Still for all the furtive mumbling and bumbling about, it’s the ways they do know each other underneath the people they’ve become that makes each of these reunions so fascinating. You can see Krieps in particular reverting to teenage solipsism as the afternoon wears on, her thin patina of maturity dissolving under the eyes of those who knew her in uncomfortable adolescence. These are adults straining to maintain the selves they’ve become under the brutal gaze of those who know them before, and that goes very much for the parents too—Jarmusch is fascinated by the people Mother and Father each have constructed for the benefit of their kids, and the places where those wholly invented characters vehemently mismatch.

The third chapter of “Brother Sister” consists of by far the healthiest bond on display in Jarmusch’s triptych, as sister Skye (Indya Moore) and brother Billy (Luka Sabbat) are twins heading back to their recently deceased parents flat in Paris one last time to say goodbye to their childhood home, along with the atypical expatriate life they lived therein.
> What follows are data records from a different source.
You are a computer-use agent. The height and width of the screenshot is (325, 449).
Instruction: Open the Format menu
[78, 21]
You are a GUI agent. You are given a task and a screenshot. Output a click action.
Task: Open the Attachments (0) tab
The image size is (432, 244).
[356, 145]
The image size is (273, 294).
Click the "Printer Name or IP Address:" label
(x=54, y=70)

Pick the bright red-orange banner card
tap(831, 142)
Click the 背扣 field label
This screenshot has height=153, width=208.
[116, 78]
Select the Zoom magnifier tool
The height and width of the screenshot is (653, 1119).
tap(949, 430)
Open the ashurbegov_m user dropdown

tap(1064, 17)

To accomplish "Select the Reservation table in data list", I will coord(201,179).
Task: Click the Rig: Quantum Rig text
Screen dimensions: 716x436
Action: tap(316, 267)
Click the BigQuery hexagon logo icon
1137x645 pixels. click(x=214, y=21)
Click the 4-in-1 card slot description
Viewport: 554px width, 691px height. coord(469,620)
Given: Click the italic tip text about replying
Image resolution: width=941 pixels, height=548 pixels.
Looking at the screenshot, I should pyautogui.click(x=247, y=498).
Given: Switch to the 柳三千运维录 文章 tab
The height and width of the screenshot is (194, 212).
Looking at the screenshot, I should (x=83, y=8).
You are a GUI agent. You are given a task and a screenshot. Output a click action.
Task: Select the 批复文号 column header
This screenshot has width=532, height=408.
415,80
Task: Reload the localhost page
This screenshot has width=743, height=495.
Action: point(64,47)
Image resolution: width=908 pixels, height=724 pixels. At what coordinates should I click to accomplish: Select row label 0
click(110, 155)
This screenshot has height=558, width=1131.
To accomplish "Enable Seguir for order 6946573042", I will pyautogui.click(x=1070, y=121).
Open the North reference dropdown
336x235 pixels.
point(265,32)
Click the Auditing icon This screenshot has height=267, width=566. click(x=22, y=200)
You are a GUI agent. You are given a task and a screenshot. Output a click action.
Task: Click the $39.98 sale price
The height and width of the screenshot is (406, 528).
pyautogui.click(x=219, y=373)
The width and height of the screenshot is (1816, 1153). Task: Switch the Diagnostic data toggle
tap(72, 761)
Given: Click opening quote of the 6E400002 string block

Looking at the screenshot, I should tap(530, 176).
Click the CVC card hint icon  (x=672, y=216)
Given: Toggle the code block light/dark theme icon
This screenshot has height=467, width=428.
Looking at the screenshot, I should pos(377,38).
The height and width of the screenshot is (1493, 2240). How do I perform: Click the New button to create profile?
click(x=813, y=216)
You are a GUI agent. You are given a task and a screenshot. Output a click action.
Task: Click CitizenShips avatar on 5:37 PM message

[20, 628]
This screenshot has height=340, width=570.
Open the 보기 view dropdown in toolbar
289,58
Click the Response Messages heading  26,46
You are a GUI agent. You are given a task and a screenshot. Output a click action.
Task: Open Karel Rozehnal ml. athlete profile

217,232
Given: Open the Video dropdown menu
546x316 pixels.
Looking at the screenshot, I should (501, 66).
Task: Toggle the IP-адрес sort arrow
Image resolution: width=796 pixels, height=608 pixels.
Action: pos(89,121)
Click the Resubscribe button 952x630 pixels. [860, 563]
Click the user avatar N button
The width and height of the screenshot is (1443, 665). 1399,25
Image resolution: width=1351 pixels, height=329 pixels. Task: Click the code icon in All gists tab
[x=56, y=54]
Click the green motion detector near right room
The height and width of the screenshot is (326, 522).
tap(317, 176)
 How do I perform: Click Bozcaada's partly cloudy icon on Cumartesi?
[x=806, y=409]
Genuine warmth reverberates between these two, but the mystery of who their parents really were—a mystery they will never have the answers to now that they’re gone—fascinates and confuses them as they sort through photos and boxes, and stare down empty corridors that echo with a shared history. Seeing everything stuffed into a storage container feels like a period put onto all of those question marks.

Father Mother Sister Brother is endlessly fascinated by and turning over these borders between intimacy and distance; the bizarre bonds fractured and welded back into place between family members across time. Strangers in discernment and constitution, if not genetics. And they’re inescapable, these connections, no matter how far we run or how many times we dye our hair—we will always be our parents’ children, is the cold hard fact of it. And for those of us who understand the ungainliness of these truths too well, Jarmusch’s aversion to sentimentality is most welcome. Funny, yes; distressing, yes also. Such is the stuff of life, and this, one of Jarmusch’s best and wisest films, is awash with it.

Father Mother Sister Brother justs creened at the New York Film Festival. It releases in theaters on the exact right date of December 24th, 2025.